When this segues into the game though, it's just Baldy-No-More trapped out in the open by the evil border from before, in the middle of a city, single-handedly murdering 41 people in the face with a Magnum. 

Booker DeWitt would find this level of violence excessive. Also Rambo.

Did I shoot six times, or only five? Doesn't matter. Infinite ammo, sweetie.

Did I shoot six times, or only five? Doesn't matter. Infinite ammo, sweetie.

Making it worse, it took three attempts to get through this without an enemy getting trapped behind scenery and impossible to target, courtesy of that evil border not allowing a straight shot. Nnggggghh...

And what happens after that? I have no idea. The next level on the map lit up, but didn't do anything when clicked. I think we can safely assume though that it wasn't anything particularly special.

A warehouse. Well, I think I can live without having played that.

But never mind the actual game. I mentioned at the start that I had a specific reason for doing this, and while the shooting is unquestionably bad, it's not... say... Isle of the Dead bad. Ordinarily, I'd just have played it, shrugged, and uninstalled. Except! AntiKiller has quite possibly the greatest barks ever.

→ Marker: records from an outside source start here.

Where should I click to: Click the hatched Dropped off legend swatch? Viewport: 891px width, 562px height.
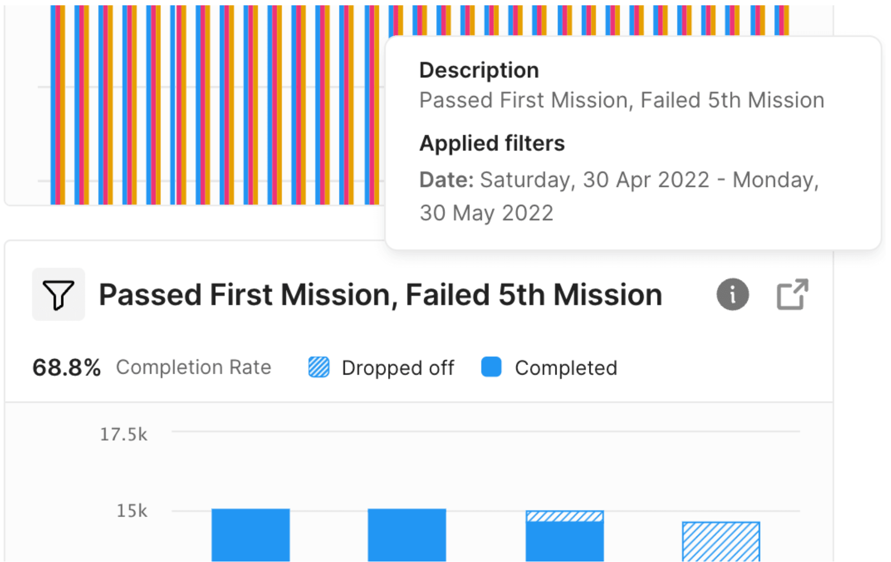(x=319, y=367)
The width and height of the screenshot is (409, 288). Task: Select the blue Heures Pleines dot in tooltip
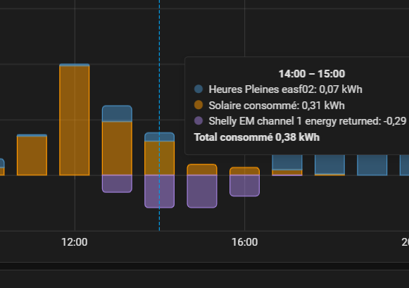pos(199,89)
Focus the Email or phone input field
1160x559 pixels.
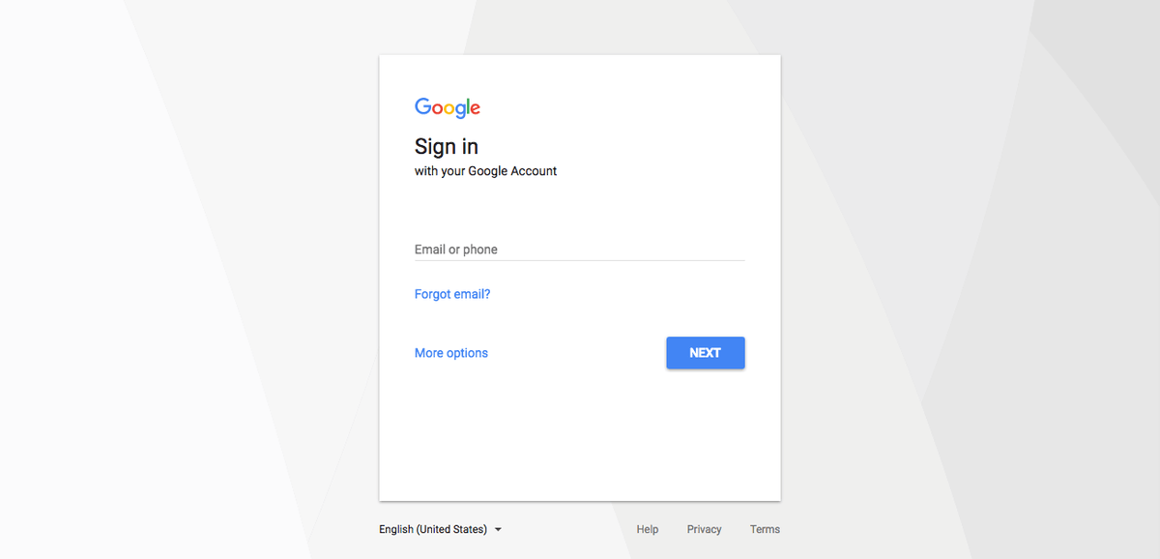[579, 250]
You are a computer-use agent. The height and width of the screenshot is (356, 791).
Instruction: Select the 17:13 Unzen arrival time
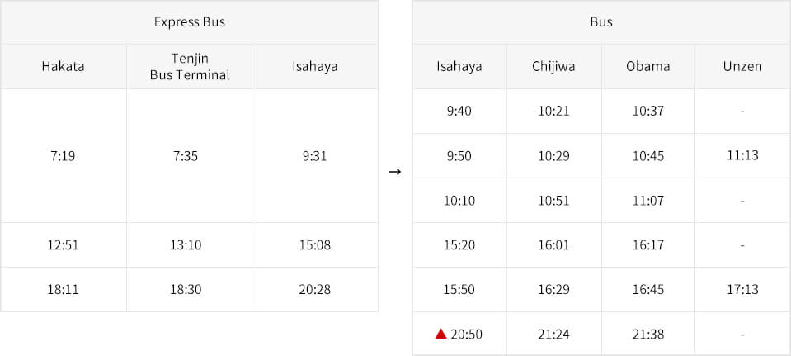click(x=742, y=289)
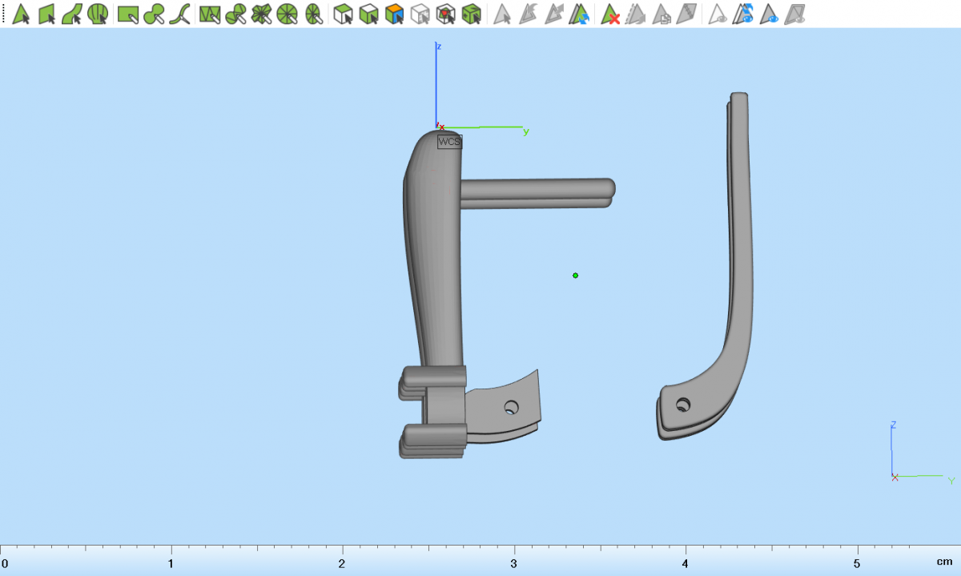Click the cube icon with red triangle
Viewport: 961px width, 576px height.
pyautogui.click(x=446, y=14)

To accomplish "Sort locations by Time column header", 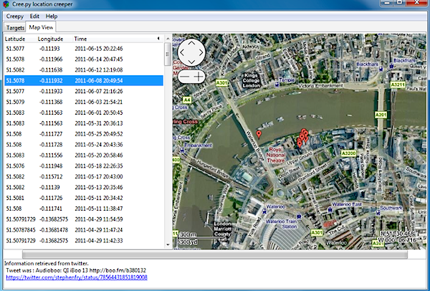I will pyautogui.click(x=81, y=39).
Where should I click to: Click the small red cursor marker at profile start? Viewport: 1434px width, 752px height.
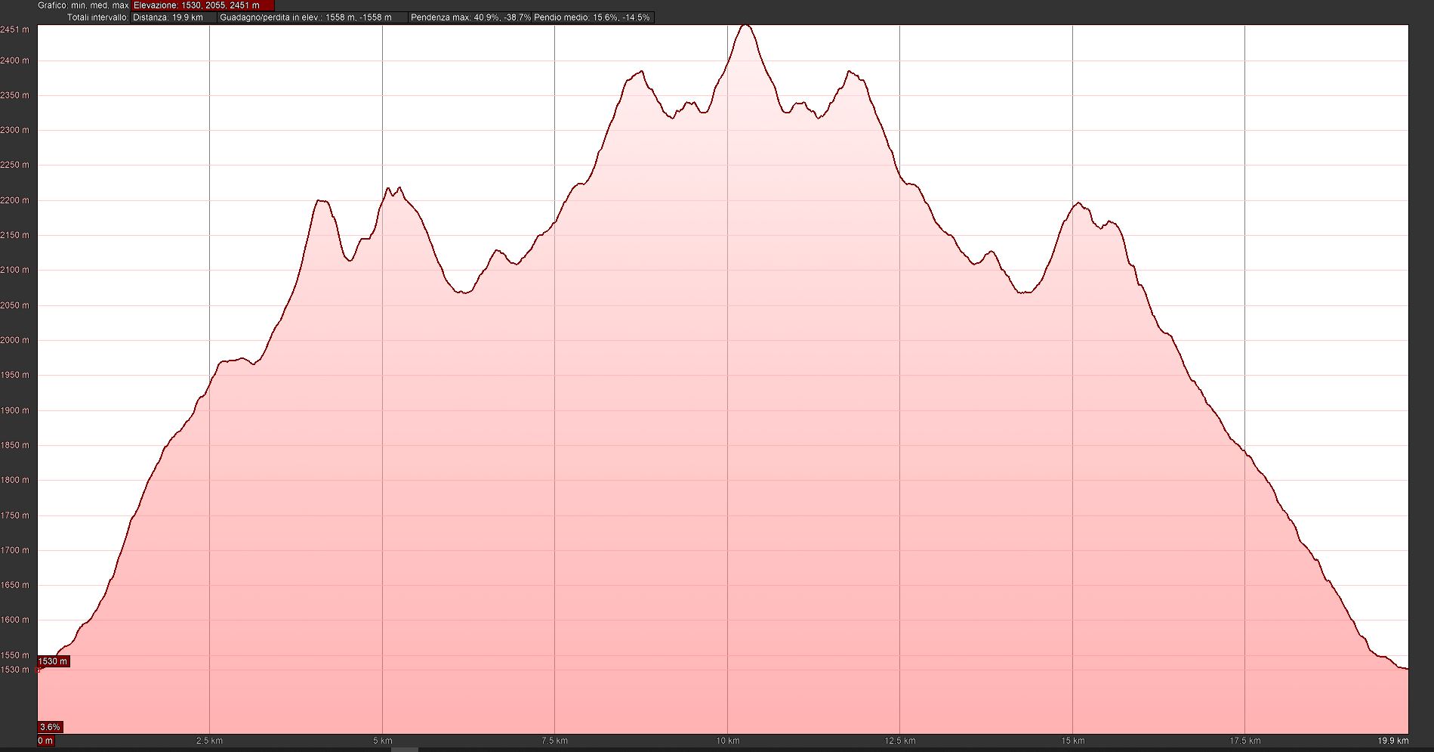39,670
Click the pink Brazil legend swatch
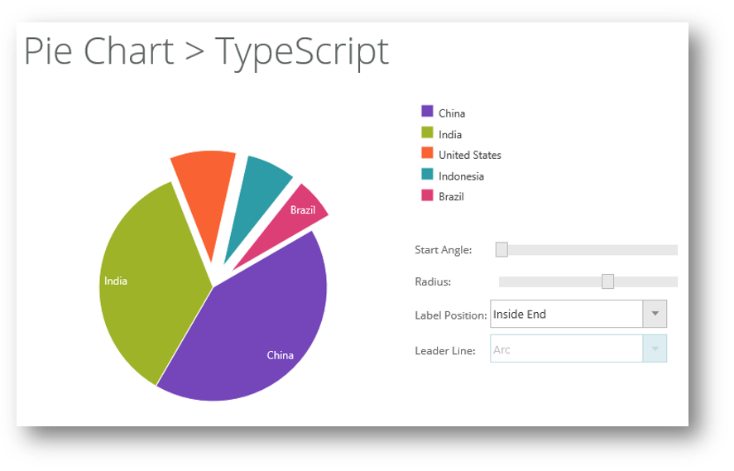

What are barks? They're a technical name for those things that characters shout during the game. Sstuff like "He's over there!" or "Reloading!" or "Fisher! You think these jeans make me look fat, FISHER?" If you've played any action games ever, you'll have heard a million of them. You probably won't however have heard any as great as AntiKiller's—mumbled Russian, subtitled for our convenience. And they're wonderful, especially as this isn't even remotely a comedy. Someone thought these were the kind of badass things gang members and crooked types would shout in life-or-death situations. Ladies. Gentlemen. Prepare for... THE TOP TEN GREATEST BARKS OF ANTIKILLER!

10: We'll be killing you now!

9: Hands on the nape!

8: We're immortal! (gets shot in face, dies)

7: If we're killed, we'll win all the same!

6: Muzzle down!

5: Let's get out of here! Shooting!

4: You'll pay for boy!

3: He's got trunk!

2: I'll suck your eyes out!

And my absolute favourite...

1: Jiggers! Cops!

The translation hilarity doesn't end there either. The mission objective for the first level is, I quote, "Kick the bad boy asses. Help out the cop." That cop is helped when you go up to him and matter-of-factly state "I've killed everybody. Let's go." Beautiful. If only GTA could be so concise.

Oddly, none of this helped AntiKiller find an audience outside Russia. (I have no idea if it found one inside it.) As for the film itself, it currently holds 5.5/10 on IMDB, and got a sequel called Antikiller D.K. I'm assuming that doesn't stand for Donkey Kong, but on the chaotic evidence of the cutscenes in this game I'm not willing to rule anything out. Except my bothering to track it down, of course.

PS: No aunties were killed in the making of this Crapshoot.